Saturday, February 13, 2010

HAMLET: POEM UNLIMITED by Harold Bloom

Hamlet: Poem Unlimited is a too, too self-limited little book from Harold Bloom Ltd., the one-man critical industry that has given us such essential titles as The Anxiety of Influence, The Visionary Company and The Western Canon, as well as the seemingly unlimited Bloom's Critical Views series, which almost no one (I suspect) actually reads. (I hope I'm wrong about that.) As is the case with all of Bloom's books, Hamlet contains in its 150 pages much to agree and to disagree with. Highly questionable assertions, phrased in self-parodic Bloomian hyperbole, lie alongside readings that are deeply and genuinely insightful. Although, due to size limitations, these are rarely followed up. Why, one wonders, did the obsessively prolific Bloom turn in so short a book on so central a work? Perhaps because Shakespeare: The Invention of the Human was really a long commentary on Hamlet and Falstaff disguised as a consideration of all the plays. I would've preferred a 400-page book in which Bloom performs a microscopically close reading of the play and expands upon his insight--this little book's best moment--that the "How all occasions" soliloquy is the point at which Hamlet's theatricality parts ways with his inwardness.
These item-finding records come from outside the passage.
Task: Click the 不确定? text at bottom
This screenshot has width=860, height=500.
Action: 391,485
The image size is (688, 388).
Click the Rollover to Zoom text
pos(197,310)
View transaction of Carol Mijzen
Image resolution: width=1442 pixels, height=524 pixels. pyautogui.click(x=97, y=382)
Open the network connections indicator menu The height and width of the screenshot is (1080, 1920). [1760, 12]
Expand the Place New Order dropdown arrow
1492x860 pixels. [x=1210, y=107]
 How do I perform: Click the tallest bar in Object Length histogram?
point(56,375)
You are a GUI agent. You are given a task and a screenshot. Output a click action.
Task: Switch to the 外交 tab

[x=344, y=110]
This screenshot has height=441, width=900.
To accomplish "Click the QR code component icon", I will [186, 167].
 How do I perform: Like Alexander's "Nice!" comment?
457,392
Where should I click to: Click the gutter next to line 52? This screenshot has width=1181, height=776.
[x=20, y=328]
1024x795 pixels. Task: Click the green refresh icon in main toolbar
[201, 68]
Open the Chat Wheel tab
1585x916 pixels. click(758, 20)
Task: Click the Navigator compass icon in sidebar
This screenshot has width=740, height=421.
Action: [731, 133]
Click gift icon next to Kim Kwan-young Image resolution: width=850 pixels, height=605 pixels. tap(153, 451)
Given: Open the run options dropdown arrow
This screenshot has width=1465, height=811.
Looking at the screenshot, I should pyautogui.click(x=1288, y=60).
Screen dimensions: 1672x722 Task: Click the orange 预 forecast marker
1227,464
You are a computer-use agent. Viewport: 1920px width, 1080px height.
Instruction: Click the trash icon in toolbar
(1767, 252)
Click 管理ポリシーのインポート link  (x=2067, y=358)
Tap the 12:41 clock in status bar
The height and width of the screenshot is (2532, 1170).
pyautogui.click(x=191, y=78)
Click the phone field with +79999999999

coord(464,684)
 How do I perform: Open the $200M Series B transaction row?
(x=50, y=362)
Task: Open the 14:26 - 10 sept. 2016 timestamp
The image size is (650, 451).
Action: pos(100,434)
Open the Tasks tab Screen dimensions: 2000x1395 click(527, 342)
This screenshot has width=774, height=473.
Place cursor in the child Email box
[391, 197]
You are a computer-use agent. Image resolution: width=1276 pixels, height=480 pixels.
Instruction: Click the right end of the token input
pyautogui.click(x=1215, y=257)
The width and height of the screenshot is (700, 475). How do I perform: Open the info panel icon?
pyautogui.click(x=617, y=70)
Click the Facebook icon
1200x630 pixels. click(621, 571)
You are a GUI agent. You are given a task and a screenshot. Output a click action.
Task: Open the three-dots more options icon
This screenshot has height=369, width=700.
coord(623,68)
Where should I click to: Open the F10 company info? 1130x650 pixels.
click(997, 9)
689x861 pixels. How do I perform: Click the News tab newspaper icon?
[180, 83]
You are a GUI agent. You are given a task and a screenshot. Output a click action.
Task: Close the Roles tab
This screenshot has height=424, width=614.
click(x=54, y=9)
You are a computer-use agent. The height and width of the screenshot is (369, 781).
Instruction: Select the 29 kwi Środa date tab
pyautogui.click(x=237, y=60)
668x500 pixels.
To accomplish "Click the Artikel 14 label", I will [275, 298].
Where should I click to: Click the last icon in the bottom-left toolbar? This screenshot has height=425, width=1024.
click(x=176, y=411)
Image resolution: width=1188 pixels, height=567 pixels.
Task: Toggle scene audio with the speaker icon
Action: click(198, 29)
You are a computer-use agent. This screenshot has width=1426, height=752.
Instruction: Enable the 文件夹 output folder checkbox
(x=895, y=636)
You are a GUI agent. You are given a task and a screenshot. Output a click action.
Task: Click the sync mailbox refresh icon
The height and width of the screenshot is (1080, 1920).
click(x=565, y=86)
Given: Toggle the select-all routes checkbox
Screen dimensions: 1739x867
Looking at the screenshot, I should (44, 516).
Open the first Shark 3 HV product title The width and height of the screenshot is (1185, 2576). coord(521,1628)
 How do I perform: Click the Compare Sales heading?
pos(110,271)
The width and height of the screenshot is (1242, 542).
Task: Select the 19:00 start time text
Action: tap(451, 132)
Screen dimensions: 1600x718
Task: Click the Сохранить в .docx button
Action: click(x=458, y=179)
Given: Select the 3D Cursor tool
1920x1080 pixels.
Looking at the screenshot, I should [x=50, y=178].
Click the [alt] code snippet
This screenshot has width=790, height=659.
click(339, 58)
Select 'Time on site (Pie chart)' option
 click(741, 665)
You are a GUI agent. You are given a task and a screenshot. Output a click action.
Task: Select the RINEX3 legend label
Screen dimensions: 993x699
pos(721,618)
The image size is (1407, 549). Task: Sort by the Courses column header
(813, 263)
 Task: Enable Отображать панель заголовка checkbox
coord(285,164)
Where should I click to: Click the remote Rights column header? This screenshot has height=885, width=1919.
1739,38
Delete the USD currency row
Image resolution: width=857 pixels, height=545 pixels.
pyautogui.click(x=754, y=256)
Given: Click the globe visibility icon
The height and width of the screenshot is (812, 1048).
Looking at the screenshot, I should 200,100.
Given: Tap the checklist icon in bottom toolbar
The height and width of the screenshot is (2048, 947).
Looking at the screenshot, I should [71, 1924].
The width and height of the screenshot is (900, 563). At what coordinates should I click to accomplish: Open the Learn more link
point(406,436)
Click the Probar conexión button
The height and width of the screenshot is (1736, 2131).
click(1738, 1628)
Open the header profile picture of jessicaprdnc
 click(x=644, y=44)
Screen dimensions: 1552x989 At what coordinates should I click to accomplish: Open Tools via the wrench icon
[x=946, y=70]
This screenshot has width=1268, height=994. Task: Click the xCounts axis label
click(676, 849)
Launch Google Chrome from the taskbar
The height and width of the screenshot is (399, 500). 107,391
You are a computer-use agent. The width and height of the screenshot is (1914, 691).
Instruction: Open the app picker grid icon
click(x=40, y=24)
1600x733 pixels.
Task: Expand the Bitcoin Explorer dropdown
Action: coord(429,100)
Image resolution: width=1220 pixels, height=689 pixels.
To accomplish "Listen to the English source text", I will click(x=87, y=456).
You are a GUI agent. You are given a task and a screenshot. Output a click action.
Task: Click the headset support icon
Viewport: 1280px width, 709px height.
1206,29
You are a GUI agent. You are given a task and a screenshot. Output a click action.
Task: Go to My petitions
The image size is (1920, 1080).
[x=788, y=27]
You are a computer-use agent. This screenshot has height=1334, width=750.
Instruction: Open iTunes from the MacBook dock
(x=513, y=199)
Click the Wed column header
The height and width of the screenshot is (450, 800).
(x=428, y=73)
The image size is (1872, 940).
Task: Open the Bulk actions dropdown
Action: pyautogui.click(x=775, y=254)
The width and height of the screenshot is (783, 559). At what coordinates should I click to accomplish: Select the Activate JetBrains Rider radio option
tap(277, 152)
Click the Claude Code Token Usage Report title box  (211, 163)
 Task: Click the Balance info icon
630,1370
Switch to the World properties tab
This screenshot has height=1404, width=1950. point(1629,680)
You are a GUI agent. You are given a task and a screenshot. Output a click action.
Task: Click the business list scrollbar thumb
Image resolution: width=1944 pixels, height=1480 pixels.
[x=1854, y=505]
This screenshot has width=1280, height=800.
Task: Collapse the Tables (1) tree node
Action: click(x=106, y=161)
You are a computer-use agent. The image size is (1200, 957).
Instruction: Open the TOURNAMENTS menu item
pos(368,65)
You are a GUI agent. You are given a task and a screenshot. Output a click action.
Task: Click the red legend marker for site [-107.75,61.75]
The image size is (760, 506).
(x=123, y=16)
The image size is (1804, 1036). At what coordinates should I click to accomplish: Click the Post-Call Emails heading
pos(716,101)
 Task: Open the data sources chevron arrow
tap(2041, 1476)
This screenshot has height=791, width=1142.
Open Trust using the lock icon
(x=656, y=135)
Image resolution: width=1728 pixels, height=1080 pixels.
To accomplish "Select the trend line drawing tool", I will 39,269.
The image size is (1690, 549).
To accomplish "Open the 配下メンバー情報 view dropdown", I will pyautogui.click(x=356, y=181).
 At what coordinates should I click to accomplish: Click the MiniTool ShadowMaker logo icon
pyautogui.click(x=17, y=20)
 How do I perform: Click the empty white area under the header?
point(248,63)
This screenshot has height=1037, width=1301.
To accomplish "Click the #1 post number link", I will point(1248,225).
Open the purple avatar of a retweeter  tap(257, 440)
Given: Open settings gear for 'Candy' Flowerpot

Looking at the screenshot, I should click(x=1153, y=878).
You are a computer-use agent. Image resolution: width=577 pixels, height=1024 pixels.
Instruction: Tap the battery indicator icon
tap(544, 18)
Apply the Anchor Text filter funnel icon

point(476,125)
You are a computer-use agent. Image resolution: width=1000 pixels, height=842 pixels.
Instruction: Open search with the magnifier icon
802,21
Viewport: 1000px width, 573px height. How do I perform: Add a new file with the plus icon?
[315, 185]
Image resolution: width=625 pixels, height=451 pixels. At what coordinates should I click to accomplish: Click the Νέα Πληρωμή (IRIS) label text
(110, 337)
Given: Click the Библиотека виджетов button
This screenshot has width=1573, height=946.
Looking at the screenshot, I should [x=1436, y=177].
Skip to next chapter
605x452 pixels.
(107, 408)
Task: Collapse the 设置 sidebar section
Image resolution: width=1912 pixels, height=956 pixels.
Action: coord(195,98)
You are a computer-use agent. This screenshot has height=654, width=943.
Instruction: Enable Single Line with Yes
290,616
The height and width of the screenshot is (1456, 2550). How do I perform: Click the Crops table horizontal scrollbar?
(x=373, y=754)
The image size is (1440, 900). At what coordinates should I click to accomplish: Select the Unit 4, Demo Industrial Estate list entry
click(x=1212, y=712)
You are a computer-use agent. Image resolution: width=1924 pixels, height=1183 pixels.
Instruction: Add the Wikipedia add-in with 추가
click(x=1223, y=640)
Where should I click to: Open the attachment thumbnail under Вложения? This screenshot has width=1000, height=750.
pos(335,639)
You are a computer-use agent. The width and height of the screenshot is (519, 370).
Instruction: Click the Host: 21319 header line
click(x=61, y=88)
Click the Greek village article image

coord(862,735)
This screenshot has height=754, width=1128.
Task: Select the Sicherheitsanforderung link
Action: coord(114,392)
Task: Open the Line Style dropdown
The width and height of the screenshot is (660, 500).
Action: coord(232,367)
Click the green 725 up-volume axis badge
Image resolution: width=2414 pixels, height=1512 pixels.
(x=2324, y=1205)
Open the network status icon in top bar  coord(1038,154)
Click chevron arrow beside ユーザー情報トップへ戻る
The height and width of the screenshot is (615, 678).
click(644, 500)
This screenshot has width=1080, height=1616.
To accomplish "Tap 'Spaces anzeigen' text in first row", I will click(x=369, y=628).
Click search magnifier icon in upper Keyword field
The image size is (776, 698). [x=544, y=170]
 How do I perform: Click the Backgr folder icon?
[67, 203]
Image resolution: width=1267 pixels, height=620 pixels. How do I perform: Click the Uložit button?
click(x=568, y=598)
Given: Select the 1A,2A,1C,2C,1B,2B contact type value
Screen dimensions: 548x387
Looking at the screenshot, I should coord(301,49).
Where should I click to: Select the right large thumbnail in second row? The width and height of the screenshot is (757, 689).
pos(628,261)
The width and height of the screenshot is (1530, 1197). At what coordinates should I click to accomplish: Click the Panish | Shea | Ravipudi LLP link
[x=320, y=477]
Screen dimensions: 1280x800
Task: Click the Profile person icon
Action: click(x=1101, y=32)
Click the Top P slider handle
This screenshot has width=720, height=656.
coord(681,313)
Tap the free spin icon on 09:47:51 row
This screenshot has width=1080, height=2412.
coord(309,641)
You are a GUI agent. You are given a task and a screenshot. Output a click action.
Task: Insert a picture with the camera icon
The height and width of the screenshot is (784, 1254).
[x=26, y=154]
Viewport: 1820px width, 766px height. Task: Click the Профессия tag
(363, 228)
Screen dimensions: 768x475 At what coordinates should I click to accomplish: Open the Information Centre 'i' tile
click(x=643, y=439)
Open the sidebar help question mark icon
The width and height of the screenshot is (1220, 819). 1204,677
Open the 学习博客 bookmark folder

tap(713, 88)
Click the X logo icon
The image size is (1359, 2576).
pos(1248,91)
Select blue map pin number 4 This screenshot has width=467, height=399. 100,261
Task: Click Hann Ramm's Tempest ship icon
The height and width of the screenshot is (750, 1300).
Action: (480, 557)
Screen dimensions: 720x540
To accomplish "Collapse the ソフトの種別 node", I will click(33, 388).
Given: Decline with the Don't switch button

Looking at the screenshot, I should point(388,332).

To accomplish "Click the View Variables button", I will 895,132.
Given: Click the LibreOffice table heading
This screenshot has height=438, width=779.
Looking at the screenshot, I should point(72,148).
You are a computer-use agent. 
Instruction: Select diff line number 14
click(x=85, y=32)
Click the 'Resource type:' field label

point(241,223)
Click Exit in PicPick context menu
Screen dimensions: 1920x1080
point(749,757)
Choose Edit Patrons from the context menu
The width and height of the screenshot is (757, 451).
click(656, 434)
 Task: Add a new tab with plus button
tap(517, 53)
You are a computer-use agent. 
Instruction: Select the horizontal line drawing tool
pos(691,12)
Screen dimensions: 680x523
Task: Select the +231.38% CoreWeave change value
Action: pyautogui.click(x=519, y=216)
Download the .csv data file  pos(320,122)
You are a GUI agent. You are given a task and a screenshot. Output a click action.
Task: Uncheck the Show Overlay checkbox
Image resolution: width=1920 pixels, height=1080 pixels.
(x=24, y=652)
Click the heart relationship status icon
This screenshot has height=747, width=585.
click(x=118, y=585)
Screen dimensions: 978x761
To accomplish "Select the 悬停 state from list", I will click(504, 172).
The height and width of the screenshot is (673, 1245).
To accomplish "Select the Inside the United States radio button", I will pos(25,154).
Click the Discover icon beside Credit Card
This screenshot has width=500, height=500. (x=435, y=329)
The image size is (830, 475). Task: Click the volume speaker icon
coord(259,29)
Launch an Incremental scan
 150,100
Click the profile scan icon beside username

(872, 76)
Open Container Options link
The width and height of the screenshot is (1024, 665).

Bloom is very good on the theatricality here, but the exact nature of that inwardness seems to defeat the self-proclaimed Brontosaurus Bardolator--a defeat Bloom shares with virtually everyone who has thought deeply about the play. The great difficulty of Hamlet --and Bloom knows this, because his work taught it to me--lies in the fact that Hamlet's mind encompasses infinite space while ours, whoever we may be, are relatively nutshelled. Mr. Harold Bloom writes with relish of the internal organs of poems and novels, but Hamlet: Poem Unlimited is one of those rare instances where he writes less than enough.

2 comments:

David said...

An interesting post. I'll look for this book because I try to read everything Bloom writes about Shakespeare. It's true that sometimes it's easy to disagree with him but his passion is out of question. Nowadays most critical essays lack passion. That's why I think Bloom is so important.

Joe Miller said...

I think Bloom tries to hard to negate any influence that Hamlet's peers might have over him; it's not like he's a monad isolated from the rest of Elsinore.